Hierarchical Databases
A hierarchical database consists of a collection of data records that are connected to each other through links. Each record is a collection of fields (attributes), each of which contains only one data value. A link is an association between precisely two records. In other words, hierarchical databases are organized in a tree-like structure. In such a database, one parent table can have many child tables, but no child table can have more than one parent. The best way to visualize a hierarchical database model is to envisage the Windows or Linux file system. Both the systems have a directory under which there can be subdirectories, and in those subdirectories, there can be other subdirectories or files. You navigate through them by following a path.

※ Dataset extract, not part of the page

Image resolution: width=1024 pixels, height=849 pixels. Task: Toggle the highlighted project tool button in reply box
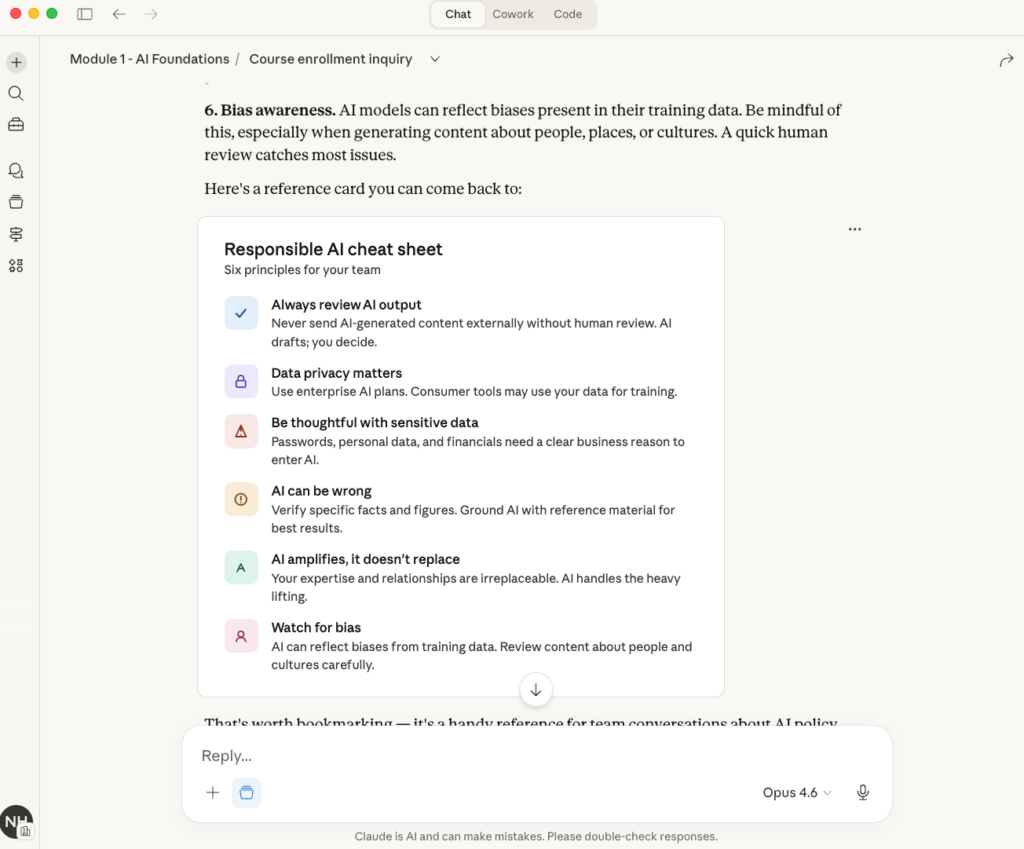tap(246, 792)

While logical, hierarchical databases have an issue about redundancy, data integrity, and comparability of data.

Relational Databases
A relation is a mathematical concept based on theory and predicate logic. Informally, a relation looks like a table of values. Briefly, in the relational model, data would be organized into tables. A relation typically contains a set of rows. The data elements in each row represent certain facts that correspond to a real-world entity or relationship. Each column has a column header that gives an indication of the meaning of the data items in that column. These repeating columns would be called “keys.” In a relational database, the redundancy is minimized. A bank would enter the customer’s data only once, in one place. Any changes would be made only in one place. The only redundancy allowed is the repetition of a key column (or columns) that is used to create relationships among the tables. This significantly reduces the chances of error and protects the integrity of the data in the database.

Distributed Databases
A distributed database is a set of databases stored on multiple computers. The data on several computers can be simultaneously accessed and modified using a network. Each database server in the distributed database is controlled by its local DBMS, and each cooperates to maintain the consistency of the global database. A distributed database consists of loosely coupled sites that share no physical component. The database systems that run on each site are independent of each other, and transactions may access data at one or more sites.

In Summary

We have barely scratched the surfaces as far as databases are concerned. Databases play an important role in web applications. It is a challenging field that requires complete understanding of database designing principles, and an understanding of the application flow. Huge applications have specialized database experts whose responsibility is to maintain databases by planning, monitoring, and improving performance. If you plan to make a career in databases, you may need expert guidance available at qualified training institutes.